# THE TASK
If a line below contains the word "badge", count it; give only the total.

[Data entries]
........
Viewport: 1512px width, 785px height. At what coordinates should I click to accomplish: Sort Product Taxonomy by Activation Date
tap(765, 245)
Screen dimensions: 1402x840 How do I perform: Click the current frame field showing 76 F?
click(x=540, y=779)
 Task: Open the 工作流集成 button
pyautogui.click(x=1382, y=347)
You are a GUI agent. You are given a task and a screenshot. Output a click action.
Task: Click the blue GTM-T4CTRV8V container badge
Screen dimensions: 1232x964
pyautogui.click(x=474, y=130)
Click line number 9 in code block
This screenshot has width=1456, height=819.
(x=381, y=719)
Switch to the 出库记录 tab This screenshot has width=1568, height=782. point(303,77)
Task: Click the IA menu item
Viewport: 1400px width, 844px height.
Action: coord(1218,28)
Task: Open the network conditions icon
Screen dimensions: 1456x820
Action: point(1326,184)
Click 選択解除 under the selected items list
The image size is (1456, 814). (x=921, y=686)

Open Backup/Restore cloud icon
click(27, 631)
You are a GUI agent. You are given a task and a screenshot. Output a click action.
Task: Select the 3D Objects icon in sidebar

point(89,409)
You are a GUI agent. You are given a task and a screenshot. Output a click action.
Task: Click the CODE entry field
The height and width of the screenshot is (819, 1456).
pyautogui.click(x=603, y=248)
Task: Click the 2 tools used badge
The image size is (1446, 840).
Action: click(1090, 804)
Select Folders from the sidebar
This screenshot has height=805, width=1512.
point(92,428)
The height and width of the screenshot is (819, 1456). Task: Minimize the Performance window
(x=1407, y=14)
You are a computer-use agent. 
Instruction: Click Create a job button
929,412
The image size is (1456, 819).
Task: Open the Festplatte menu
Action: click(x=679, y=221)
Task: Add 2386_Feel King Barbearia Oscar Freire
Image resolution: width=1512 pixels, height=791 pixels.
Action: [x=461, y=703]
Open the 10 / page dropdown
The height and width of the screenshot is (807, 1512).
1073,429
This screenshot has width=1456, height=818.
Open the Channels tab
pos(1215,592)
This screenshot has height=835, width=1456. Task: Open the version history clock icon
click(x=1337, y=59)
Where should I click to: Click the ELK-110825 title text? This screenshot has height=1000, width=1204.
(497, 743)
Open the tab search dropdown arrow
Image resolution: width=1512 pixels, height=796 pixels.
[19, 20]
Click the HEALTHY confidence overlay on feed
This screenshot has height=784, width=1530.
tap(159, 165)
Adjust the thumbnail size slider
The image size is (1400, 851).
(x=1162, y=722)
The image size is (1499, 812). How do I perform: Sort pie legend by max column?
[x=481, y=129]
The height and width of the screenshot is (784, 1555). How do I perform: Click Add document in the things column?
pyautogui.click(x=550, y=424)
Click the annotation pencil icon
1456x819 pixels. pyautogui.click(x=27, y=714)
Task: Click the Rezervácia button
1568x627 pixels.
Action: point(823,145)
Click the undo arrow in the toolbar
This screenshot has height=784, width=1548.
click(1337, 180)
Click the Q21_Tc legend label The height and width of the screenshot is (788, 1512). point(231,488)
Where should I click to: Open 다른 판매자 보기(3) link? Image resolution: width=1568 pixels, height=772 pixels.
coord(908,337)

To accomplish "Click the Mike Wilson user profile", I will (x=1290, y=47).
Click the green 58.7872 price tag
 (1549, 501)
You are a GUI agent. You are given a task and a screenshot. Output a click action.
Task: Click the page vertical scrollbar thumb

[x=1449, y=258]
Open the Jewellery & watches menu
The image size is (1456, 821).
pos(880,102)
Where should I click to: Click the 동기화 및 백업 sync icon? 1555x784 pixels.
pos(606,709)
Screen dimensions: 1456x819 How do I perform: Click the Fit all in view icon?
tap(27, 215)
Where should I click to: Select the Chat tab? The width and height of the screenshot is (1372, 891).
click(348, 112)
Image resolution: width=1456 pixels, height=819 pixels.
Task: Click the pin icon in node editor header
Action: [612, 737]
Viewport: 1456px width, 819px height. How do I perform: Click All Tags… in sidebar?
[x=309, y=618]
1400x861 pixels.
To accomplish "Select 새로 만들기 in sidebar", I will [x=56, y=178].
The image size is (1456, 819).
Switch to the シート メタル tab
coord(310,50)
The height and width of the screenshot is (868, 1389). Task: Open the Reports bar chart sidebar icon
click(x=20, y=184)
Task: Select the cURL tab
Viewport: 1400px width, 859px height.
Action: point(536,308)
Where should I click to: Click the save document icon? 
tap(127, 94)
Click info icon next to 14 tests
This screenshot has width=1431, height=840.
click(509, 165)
........
# ANSWER SECTION
2